- [What you are asked to do]: Copy out every one of the records below, reproducing each line without any change.

Stored items
-=-=-

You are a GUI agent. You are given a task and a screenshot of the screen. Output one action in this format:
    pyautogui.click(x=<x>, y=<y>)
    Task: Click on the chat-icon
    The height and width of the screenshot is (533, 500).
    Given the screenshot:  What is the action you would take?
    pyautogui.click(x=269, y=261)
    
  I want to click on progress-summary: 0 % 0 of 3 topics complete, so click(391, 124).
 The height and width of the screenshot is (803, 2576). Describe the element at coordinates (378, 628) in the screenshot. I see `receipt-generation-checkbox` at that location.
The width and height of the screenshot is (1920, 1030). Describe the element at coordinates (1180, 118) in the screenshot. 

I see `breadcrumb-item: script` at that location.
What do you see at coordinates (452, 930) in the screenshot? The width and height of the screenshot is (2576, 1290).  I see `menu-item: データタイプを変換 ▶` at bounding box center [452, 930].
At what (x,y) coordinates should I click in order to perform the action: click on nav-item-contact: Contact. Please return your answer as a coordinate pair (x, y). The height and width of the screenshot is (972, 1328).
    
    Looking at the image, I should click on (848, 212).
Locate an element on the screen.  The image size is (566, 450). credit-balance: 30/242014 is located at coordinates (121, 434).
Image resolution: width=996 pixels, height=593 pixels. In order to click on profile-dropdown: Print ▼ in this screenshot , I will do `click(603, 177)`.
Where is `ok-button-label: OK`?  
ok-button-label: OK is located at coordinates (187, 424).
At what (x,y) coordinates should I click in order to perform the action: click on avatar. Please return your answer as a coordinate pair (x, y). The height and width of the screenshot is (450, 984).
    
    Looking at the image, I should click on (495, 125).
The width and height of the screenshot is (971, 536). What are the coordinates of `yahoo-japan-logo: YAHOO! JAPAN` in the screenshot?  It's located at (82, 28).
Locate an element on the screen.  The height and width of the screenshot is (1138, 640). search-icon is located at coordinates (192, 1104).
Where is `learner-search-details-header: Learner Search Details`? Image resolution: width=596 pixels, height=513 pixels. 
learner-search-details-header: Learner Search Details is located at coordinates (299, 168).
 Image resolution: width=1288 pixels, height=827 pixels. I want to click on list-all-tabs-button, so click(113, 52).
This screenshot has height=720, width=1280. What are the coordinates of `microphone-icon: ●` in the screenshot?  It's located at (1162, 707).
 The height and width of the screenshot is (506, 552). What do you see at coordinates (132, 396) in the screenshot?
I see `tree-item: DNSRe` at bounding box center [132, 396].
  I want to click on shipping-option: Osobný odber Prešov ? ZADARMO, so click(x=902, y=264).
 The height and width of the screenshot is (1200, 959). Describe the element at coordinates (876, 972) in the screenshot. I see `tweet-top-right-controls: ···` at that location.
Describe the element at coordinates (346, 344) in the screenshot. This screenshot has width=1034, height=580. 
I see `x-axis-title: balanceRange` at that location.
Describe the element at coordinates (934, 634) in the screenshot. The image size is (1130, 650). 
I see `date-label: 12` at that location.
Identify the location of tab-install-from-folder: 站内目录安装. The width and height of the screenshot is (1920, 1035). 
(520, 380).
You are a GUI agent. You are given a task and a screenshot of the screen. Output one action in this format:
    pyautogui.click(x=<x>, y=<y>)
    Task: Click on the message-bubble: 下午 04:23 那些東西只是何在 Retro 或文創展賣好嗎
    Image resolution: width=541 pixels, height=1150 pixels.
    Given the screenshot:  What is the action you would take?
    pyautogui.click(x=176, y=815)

-=-=-

- [Output]:
You are a GUI agent. You are given a task and a screenshot of the screen. Output one action in this format:
    pyautogui.click(x=<x>, y=<y>)
    Task: Click on the chat-icon
    The height and width of the screenshot is (533, 500).
    Given the screenshot:  What is the action you would take?
    pyautogui.click(x=269, y=261)
    
  I want to click on progress-summary: 0 % 0 of 3 topics complete, so click(391, 124).
 The height and width of the screenshot is (803, 2576). Describe the element at coordinates (378, 628) in the screenshot. I see `receipt-generation-checkbox` at that location.
The width and height of the screenshot is (1920, 1030). Describe the element at coordinates (1180, 118) in the screenshot. 

I see `breadcrumb-item: script` at that location.
What do you see at coordinates (452, 930) in the screenshot? The width and height of the screenshot is (2576, 1290).  I see `menu-item: データタイプを変換 ▶` at bounding box center [452, 930].
At what (x,y) coordinates should I click in order to perform the action: click on nav-item-contact: Contact. Please return your answer as a coordinate pair (x, y). The height and width of the screenshot is (972, 1328).
    
    Looking at the image, I should click on (848, 212).
Locate an element on the screen.  The image size is (566, 450). credit-balance: 30/242014 is located at coordinates (121, 434).
Image resolution: width=996 pixels, height=593 pixels. In order to click on profile-dropdown: Print ▼ in this screenshot , I will do `click(603, 177)`.
Where is `ok-button-label: OK`?  
ok-button-label: OK is located at coordinates (187, 424).
At what (x,y) coordinates should I click in order to perform the action: click on avatar. Please return your answer as a coordinate pair (x, y). The height and width of the screenshot is (450, 984).
    
    Looking at the image, I should click on (495, 125).
The width and height of the screenshot is (971, 536). What are the coordinates of `yahoo-japan-logo: YAHOO! JAPAN` in the screenshot?  It's located at (82, 28).
Locate an element on the screen.  The height and width of the screenshot is (1138, 640). search-icon is located at coordinates (192, 1104).
Where is `learner-search-details-header: Learner Search Details`? Image resolution: width=596 pixels, height=513 pixels. 
learner-search-details-header: Learner Search Details is located at coordinates (299, 168).
 Image resolution: width=1288 pixels, height=827 pixels. I want to click on list-all-tabs-button, so click(113, 52).
This screenshot has height=720, width=1280. What are the coordinates of `microphone-icon: ●` in the screenshot?  It's located at (1162, 707).
 The height and width of the screenshot is (506, 552). What do you see at coordinates (132, 396) in the screenshot?
I see `tree-item: DNSRe` at bounding box center [132, 396].
  I want to click on shipping-option: Osobný odber Prešov ? ZADARMO, so click(x=902, y=264).
 The height and width of the screenshot is (1200, 959). Describe the element at coordinates (876, 972) in the screenshot. I see `tweet-top-right-controls: ···` at that location.
Describe the element at coordinates (346, 344) in the screenshot. This screenshot has width=1034, height=580. 
I see `x-axis-title: balanceRange` at that location.
Describe the element at coordinates (934, 634) in the screenshot. The image size is (1130, 650). 
I see `date-label: 12` at that location.
Identify the location of tab-install-from-folder: 站内目录安装. The width and height of the screenshot is (1920, 1035). 
(520, 380).
You are a GUI agent. You are given a task and a screenshot of the screen. Output one action in this format:
    pyautogui.click(x=<x>, y=<y>)
    Task: Click on the message-bubble: 下午 04:23 那些東西只是何在 Retro 或文創展賣好嗎
    Image resolution: width=541 pixels, height=1150 pixels.
    Given the screenshot:  What is the action you would take?
    pyautogui.click(x=176, y=815)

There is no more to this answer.